Efficient In-Framework Inference
The NeMo framework accelerates inference by distributing denoising operations across multiple GPUs through context parallelism. Key features include:
- Parallel Denoising: Latent tensors are combined to reconstruct the video sequence before decoding with the Cosmos video tokenizer.
- Performance Improvements: Benchmarks show 80–90% scaling efficiency on up to 32 H100 GPUs, with FP8 Multi-Head Attention providing significant performance improvements.
Overview of Video Diffusion Pipeline
The video diffusion training pipeline includes:
- Tokenization: Uses a causal temporal 3D tokenizer to generate 3D spatio-temporal tokens.
- Transformer Decoder: Conditioned by the diffusion noise schedule timestep and text input, with additional Root Mean Square Layer Normalization (RMSNorm) to stabilize diffusion training.

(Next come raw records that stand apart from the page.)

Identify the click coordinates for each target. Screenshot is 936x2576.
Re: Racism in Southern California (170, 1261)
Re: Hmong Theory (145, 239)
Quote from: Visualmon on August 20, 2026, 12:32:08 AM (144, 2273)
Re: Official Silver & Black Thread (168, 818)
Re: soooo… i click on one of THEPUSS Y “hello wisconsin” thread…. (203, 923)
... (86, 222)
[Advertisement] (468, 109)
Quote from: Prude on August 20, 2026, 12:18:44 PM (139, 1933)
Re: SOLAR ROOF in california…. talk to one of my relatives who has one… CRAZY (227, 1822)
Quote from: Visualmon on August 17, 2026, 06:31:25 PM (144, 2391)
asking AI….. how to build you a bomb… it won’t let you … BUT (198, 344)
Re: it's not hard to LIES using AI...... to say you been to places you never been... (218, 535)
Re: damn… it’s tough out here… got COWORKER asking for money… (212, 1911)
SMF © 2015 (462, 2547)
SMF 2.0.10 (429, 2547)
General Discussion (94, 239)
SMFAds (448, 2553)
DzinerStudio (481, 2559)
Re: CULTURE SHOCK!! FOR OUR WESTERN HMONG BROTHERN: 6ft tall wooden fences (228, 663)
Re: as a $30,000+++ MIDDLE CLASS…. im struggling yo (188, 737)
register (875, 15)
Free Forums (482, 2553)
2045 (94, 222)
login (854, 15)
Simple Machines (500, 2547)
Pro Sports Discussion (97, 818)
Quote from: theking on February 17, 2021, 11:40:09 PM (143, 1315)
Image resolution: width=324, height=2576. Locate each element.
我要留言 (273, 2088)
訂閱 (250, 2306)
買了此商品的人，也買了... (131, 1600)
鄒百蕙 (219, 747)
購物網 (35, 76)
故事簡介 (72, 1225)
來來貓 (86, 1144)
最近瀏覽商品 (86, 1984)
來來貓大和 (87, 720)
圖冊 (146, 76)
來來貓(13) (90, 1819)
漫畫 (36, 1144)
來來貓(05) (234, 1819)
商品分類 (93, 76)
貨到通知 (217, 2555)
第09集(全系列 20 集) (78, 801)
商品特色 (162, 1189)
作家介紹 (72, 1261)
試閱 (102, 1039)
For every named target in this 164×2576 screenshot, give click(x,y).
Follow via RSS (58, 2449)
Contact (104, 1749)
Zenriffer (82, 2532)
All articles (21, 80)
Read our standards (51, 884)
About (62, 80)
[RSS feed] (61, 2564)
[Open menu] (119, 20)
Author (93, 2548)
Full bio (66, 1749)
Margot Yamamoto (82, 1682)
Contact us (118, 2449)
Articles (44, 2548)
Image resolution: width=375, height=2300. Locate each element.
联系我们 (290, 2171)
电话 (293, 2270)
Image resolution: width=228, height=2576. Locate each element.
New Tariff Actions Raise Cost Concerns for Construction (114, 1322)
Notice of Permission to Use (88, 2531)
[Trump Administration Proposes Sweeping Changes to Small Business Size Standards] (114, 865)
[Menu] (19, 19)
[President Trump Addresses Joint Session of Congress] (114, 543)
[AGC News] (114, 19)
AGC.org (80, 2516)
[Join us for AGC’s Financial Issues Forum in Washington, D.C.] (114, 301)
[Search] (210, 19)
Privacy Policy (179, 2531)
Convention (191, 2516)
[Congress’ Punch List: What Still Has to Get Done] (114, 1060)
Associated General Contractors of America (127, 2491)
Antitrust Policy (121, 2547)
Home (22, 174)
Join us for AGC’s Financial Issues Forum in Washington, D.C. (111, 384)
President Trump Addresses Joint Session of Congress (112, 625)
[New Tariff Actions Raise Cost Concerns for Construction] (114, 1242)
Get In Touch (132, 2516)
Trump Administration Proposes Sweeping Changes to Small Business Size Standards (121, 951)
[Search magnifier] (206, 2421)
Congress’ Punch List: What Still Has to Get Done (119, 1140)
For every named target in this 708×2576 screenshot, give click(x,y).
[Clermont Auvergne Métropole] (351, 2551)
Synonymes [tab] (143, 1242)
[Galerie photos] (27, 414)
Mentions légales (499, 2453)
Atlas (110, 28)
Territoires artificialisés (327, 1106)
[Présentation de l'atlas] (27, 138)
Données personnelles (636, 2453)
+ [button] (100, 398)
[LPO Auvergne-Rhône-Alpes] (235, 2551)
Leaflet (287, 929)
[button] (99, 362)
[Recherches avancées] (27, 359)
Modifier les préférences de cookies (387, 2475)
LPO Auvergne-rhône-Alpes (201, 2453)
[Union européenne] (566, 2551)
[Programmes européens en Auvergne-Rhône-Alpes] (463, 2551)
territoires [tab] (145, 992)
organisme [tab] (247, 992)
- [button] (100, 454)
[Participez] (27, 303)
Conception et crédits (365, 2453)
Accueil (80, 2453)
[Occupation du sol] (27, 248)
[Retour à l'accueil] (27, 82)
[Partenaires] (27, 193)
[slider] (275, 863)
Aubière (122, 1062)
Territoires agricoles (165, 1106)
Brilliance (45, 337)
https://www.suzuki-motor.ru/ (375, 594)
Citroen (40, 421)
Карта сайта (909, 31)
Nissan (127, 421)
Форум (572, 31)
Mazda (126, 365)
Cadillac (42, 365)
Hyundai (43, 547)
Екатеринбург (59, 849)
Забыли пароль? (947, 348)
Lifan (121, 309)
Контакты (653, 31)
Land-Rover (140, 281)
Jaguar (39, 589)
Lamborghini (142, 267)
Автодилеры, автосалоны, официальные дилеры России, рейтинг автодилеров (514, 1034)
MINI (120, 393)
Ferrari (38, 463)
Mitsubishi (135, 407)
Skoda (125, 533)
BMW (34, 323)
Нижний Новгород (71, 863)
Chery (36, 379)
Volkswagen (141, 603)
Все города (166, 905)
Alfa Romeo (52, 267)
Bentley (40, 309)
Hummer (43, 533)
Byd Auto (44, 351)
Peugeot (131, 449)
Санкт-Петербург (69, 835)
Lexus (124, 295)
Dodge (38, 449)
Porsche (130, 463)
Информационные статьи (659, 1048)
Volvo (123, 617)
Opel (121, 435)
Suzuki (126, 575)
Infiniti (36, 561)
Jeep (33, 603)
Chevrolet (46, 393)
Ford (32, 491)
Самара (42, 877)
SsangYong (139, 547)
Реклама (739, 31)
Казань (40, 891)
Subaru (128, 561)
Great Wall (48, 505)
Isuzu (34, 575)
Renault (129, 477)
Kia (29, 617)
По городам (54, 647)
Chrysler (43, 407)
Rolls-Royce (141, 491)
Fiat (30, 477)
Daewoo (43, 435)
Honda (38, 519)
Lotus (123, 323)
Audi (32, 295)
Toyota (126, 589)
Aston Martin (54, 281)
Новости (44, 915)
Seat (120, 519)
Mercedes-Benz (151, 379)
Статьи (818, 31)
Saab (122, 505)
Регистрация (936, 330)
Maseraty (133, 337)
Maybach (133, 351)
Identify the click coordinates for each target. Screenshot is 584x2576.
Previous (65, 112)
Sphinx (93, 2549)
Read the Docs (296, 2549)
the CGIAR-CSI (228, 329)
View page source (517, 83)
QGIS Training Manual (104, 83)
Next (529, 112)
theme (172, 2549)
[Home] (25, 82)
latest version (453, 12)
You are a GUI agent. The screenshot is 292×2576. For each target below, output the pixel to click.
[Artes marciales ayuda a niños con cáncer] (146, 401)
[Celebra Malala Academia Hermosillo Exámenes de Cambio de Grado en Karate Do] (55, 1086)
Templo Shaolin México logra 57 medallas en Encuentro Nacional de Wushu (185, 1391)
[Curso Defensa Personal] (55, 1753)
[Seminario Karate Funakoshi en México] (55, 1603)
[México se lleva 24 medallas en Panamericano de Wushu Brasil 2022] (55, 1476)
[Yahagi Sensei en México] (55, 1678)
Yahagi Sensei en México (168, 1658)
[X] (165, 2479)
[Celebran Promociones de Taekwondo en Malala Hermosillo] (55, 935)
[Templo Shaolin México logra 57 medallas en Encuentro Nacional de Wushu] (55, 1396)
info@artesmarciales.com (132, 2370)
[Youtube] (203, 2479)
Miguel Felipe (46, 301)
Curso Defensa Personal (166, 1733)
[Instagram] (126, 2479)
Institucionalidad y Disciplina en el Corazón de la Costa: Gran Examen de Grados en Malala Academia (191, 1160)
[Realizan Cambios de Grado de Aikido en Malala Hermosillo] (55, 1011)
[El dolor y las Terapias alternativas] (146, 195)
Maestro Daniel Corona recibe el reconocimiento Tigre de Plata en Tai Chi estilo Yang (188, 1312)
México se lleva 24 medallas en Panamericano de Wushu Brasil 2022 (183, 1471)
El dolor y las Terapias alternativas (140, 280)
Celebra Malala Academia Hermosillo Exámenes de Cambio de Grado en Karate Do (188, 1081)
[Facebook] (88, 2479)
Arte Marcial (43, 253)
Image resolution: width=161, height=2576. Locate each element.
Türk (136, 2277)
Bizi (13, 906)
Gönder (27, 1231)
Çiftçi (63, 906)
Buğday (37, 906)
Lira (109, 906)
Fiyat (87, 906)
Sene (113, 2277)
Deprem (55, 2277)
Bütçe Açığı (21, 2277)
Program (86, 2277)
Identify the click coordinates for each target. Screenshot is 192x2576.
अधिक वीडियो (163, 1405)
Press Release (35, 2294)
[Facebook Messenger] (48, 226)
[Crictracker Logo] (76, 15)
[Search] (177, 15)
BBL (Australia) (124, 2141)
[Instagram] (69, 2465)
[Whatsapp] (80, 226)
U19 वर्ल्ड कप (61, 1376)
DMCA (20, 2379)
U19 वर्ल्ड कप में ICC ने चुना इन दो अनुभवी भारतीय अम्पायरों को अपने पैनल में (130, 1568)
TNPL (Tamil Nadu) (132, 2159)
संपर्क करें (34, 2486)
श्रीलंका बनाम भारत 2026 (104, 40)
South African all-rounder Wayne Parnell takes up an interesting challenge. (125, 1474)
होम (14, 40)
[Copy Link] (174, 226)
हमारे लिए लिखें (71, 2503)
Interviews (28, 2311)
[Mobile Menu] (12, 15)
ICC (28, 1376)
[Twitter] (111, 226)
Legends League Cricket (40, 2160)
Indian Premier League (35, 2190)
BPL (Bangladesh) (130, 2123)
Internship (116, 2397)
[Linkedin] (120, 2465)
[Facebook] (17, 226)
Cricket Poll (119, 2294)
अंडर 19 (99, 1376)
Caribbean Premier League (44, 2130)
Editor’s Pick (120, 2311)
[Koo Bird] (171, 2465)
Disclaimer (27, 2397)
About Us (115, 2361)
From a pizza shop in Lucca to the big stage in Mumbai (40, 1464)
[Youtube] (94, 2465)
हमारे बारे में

- Diffusion Loss: Computes the diffusion loss using the parallelized EDM diffusion pipeline.
Table: GPU Utilization and Throughput Benchmark for NVIDIA NeMo Framework on Diffusion Transformers (DiT)
Model Size | Context Length | Training Config | GPU Used (TFLOPS/s) | Throughput (token/s/GPU) |
---|---|---|---|---|
DiT 7B | 8k | Baseline, no optimization | OOM | - |
DiT 7B | 8k | CP=2 | 457 | 8,969 |
DiT 7B | 74k | TP=4 SP CP=4 | 414 | 2,933 |
DiT 28B | 8k | TP=2 SP PP=2 | 435 | 2,392 |
DiT 28B | 74k | TP=8 SP CP=4 PP=4 | 411 | 994 |
Legend:
- CP: Context parallelism
- TP: Tensor parallelism
- SP: Sequence parallelism
- PP: Pipeline parallelism
- OOM: Out of memory
Getting Started with NeMo
Developers can access the NeMo framework and start building custom video foundation models today. The NeMo Curator early access program allows for efficient video data curation, tokenization, pre-training, fine-tuning, and multi-GPU in-framework inference. For more information, visit the NVIDIA NeMo framework documentation and explore the NVIDIA Cosmos world foundation models.
Conclusion
The NVIDIA NeMo framework provides comprehensive capabilities for building custom video foundation models. With high-throughput data curation, scalable model training, and efficient in-framework inference, developers can effectively and efficiently pretrain and fine-tune video foundation models. The NeMo framework is designed to support various industries in leveraging the potential of video models.